Lim’s award-winning work draws inspiration from life, but is not necessarily autobiographical. He uses his experience to add dimension to characters, but in the absence of experience, he said, research would suffice.

“You don’t have to have been on death row to write about death row,” he said.

Lim also said he had a habit of tucking away in his memory things he saw every day in passing — interesting turns of phrase or intriguing articles that may have inspired him.

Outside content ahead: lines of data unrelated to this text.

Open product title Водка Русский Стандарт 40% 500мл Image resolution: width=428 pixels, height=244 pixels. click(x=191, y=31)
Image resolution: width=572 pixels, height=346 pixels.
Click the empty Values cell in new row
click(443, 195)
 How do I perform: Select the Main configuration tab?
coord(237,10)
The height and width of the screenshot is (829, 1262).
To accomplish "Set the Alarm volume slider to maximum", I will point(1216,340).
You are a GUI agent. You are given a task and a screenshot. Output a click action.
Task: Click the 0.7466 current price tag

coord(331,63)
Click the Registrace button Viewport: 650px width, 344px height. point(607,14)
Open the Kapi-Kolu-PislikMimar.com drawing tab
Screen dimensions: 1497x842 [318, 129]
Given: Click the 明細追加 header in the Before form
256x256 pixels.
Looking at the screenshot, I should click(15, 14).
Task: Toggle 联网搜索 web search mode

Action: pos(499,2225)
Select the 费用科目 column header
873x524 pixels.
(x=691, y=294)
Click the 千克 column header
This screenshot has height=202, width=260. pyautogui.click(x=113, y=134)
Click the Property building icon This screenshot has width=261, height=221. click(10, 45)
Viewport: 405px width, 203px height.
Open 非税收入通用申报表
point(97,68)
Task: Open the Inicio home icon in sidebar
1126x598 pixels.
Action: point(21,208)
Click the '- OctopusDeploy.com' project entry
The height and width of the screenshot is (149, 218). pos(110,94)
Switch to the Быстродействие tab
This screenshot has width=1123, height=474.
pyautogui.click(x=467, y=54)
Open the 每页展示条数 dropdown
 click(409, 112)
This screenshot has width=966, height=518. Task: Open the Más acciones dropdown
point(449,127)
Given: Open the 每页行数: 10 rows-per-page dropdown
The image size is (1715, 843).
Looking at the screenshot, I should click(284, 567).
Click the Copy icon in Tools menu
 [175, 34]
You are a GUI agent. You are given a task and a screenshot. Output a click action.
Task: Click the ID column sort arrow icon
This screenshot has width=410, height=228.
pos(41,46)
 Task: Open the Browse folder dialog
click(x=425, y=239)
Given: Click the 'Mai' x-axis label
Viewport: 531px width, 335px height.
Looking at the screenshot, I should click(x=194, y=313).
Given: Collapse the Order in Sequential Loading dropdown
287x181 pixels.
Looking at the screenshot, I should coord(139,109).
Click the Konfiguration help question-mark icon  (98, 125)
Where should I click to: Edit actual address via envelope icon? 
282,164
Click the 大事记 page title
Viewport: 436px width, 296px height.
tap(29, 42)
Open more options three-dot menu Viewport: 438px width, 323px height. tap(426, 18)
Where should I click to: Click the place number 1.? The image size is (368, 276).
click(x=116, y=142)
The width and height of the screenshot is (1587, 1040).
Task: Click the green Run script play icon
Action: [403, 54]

Most immediately, Lim is working on a play that deals with issues brought to light in a 1980s harassment case at the University, which eventually led to a law professor’s dismissal. Lim has access to court hearing records and is unsure if he will use specifics, but he said he intended to use basic ideas from the case as a jumping-off point for his play. Although Lim will have a reading of the play when he completes a first draft, he said it was premature to think about productions.

Prior to enrolling at KU, Lim worked for newspapers and in advertising. As a student at the University, he was offered a position as a graduate teaching assistant.

“When I started teaching,” said Lim. “I found that I loved teaching as well, which wasn’t something I had ever thought about or considered, so it was kind of by accident. A happy accident.”

In 1990, Lim founded the English Alternative Theatre as a way to bring together student actors and student playwrights. The inspiration for this method of teaching came from his own experience in the 70s when the University unexpectedly announced the production of his very first play.

Now, with Lim’s departure, the English Alternative Theater’s run comes to an end.

Lim said he thought it was important for student playwrights to see their work performed on stage, because a student writer may find words that sound right in their heads are hard for actors to deliver, or don’t communicate properly what the playwright intended.

Among his students and colleagues, Lim is well loved and respected for his passion and ability to guide students without taking over their creative processes.

“He’s someone who touches people’s lives and changes them and allows them to grow and become the better for it,” said Zacory Boatright, a former student of Lim’s. “KU is losing a huge, wonderful asset in Paul Lim’s retirement,”

Despite the time retirement affords Lim to work on his own writing, he says there are parts of teaching he’ll miss.

“It allows us to keep in touch with young people, the pulse beat of America and how language is being used,” Lim said.

In his retirement, Lim will continue to live in Lawrence, but said he would like to travel to visit family in other parts of the United States and in the Philippines.